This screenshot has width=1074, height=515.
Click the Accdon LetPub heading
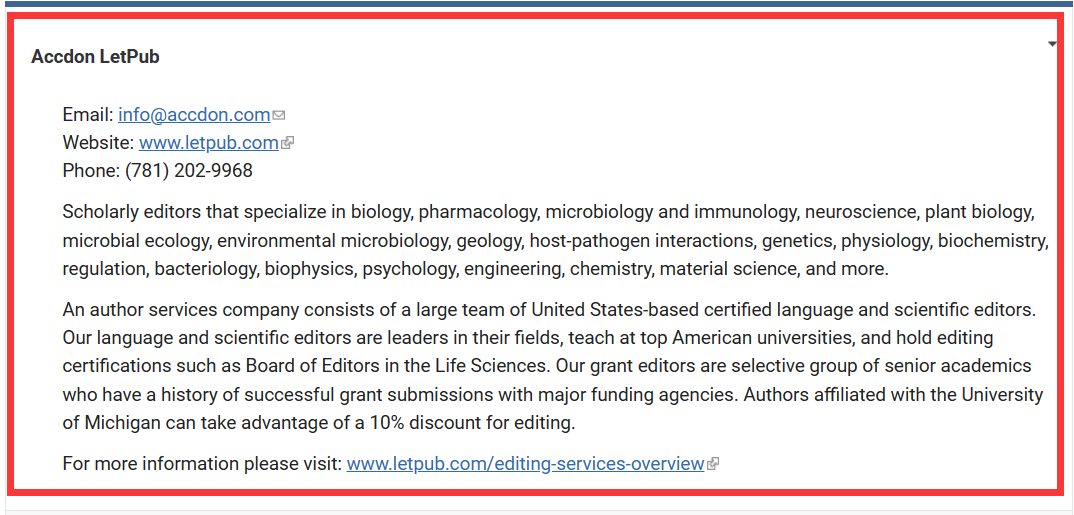tap(95, 57)
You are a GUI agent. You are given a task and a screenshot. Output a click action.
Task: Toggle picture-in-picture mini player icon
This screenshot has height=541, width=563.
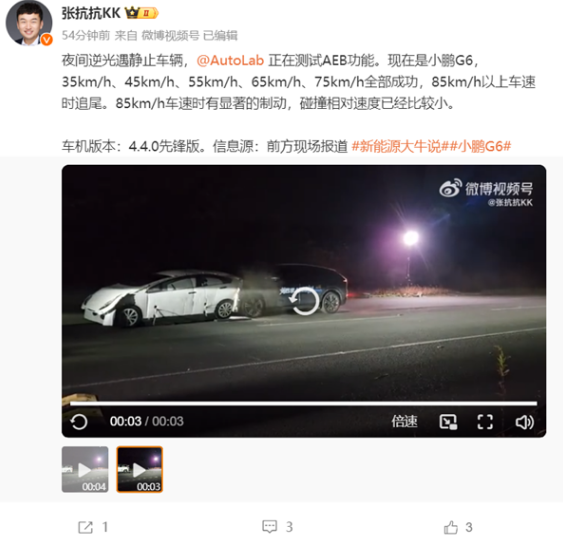click(448, 421)
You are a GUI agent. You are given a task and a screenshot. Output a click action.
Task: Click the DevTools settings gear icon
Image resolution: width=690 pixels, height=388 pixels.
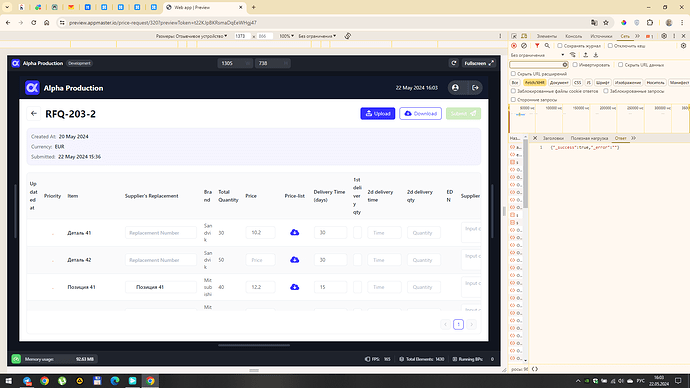click(664, 36)
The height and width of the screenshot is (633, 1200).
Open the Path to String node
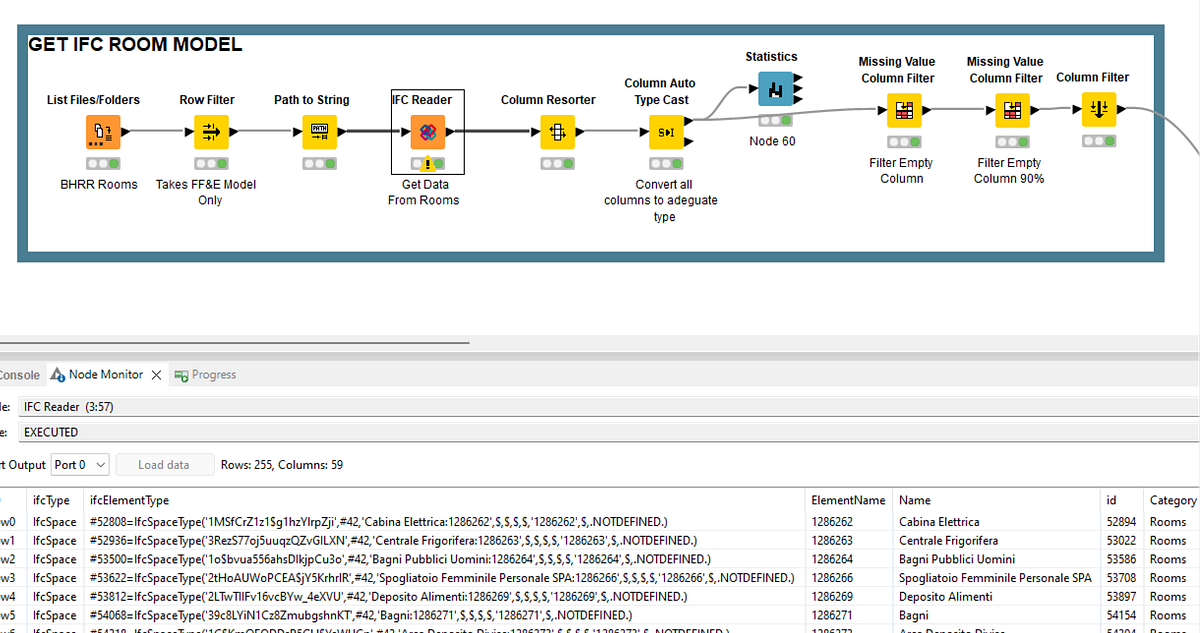pos(319,131)
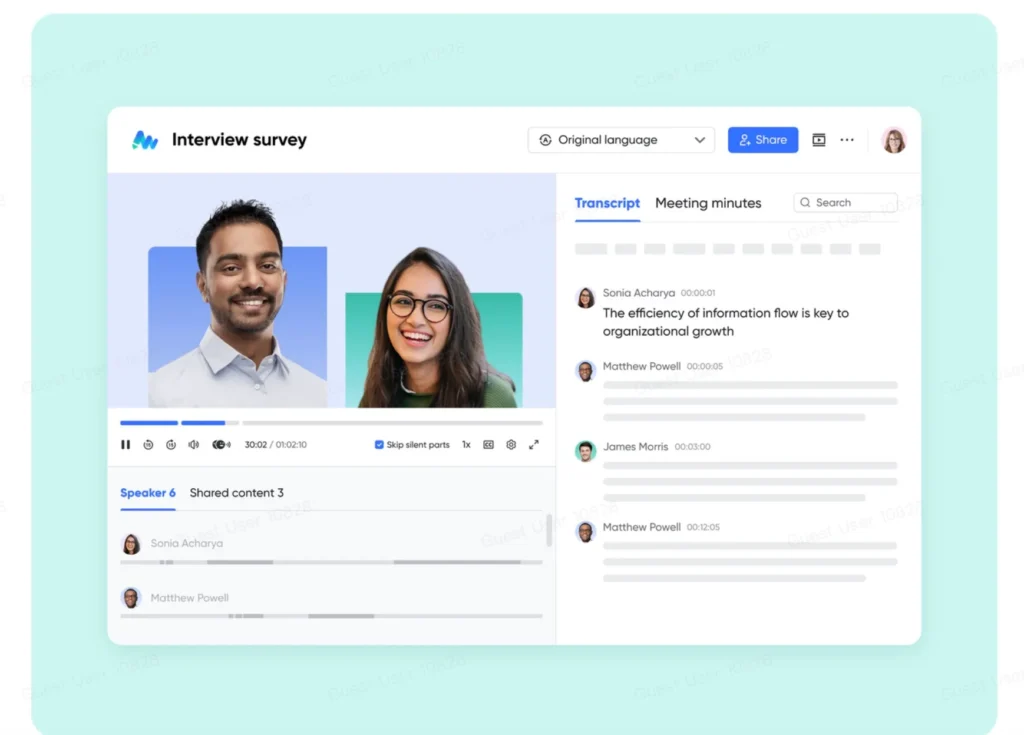Mute the volume speaker icon
1024x735 pixels.
tap(193, 444)
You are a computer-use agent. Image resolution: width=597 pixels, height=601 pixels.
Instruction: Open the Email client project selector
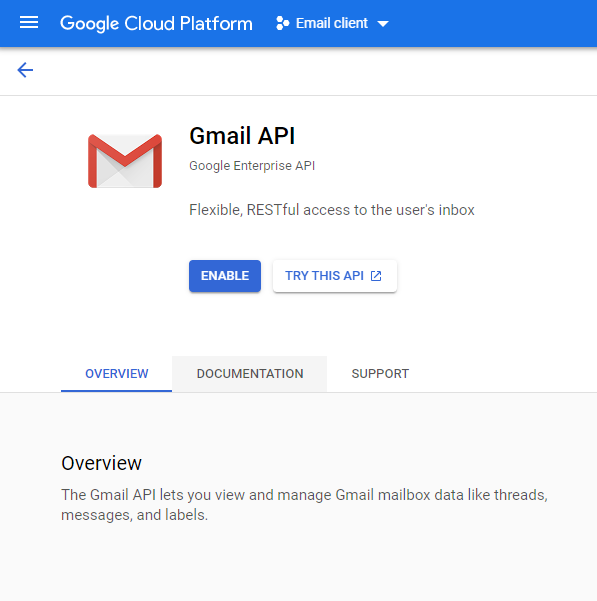[332, 23]
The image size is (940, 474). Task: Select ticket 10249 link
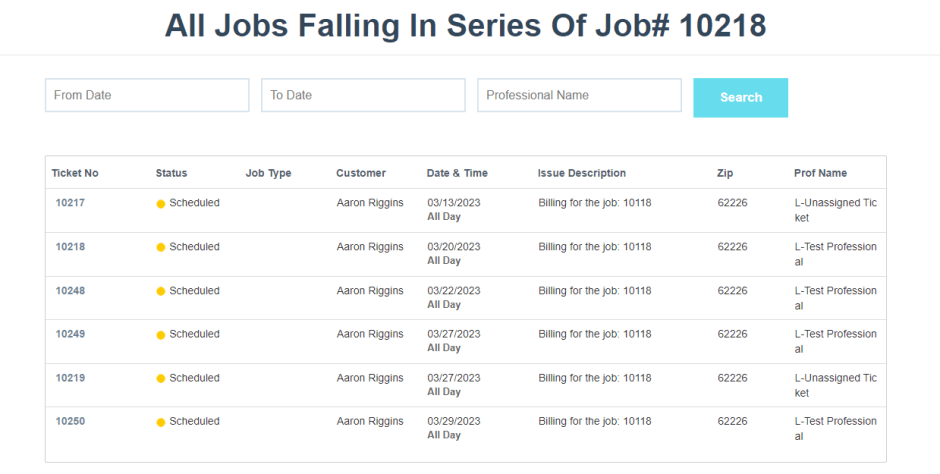pos(70,334)
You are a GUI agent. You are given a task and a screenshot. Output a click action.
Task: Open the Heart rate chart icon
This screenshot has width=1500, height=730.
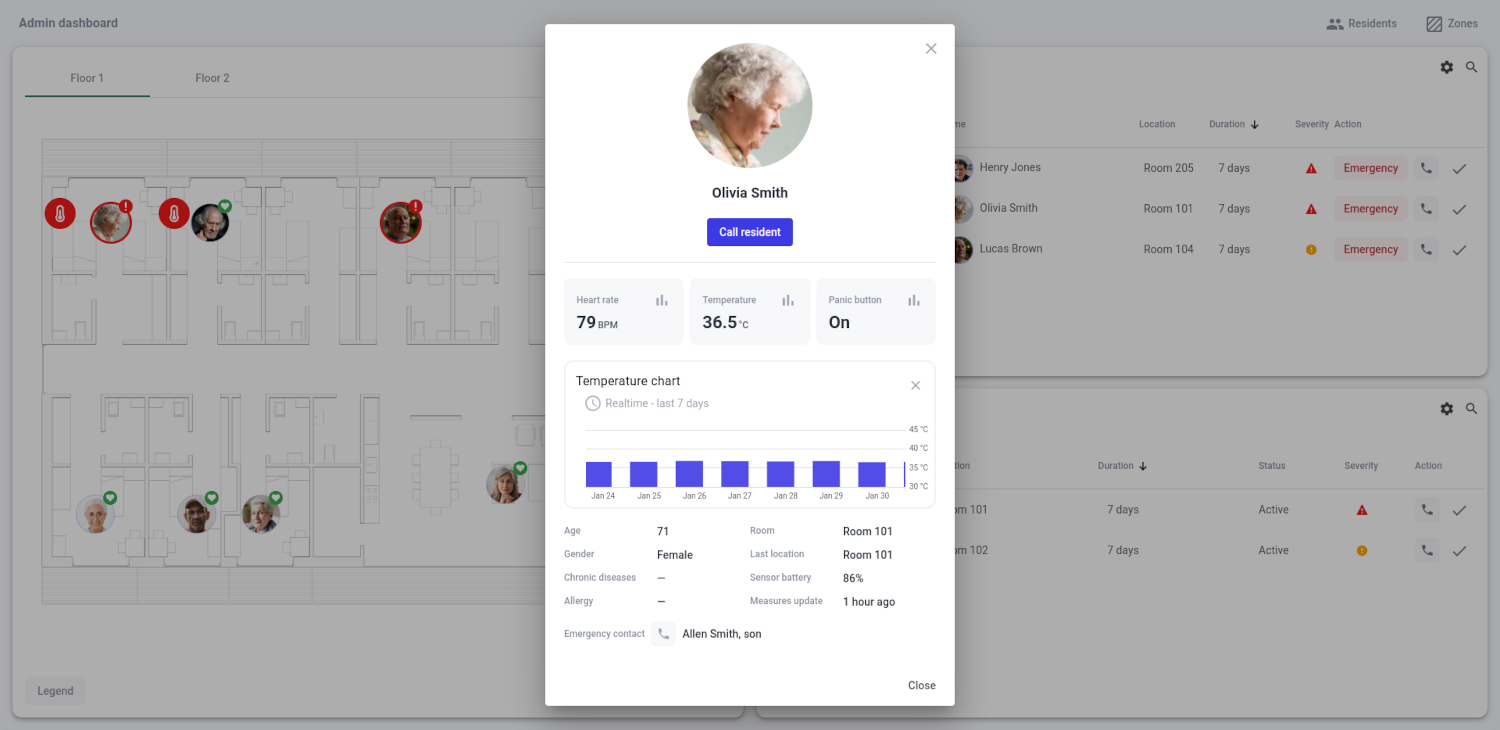point(661,300)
━━━━━━━━━━━━━━━━━━━━━━━━━━━━━━
• PROBLEM DESCRIPTION
Copy the listing over exactly, skipping the pictures it holds.

• SOLUTION TO THIS EXERCISE
This screenshot has width=1074, height=515.
Click the Accdon LetPub heading
tap(95, 57)
You are a GUI agent. You are given a task and a screenshot. Output a click action.
Task: Toggle picture-in-picture mini player icon
This screenshot has height=541, width=563.
click(448, 421)
You are a GUI agent. You are given a task and a screenshot. Output a click action.
Task: Click the DevTools settings gear icon
Image resolution: width=690 pixels, height=388 pixels.
click(664, 36)
The height and width of the screenshot is (633, 1200).
Open the Path to String node
pos(319,131)
Mute the volume speaker icon
1024x735 pixels.
tap(193, 444)
You are a computer-use agent. Image resolution: width=597 pixels, height=601 pixels.
Instruction: Open the Email client project selector
[332, 23]
The image size is (940, 474). Task: Select ticket 10249 link
pos(70,334)
You are a GUI agent. You are given a task and a screenshot. Output a click action.
Task: Open the Heart rate chart icon
This screenshot has width=1500, height=730.
point(661,300)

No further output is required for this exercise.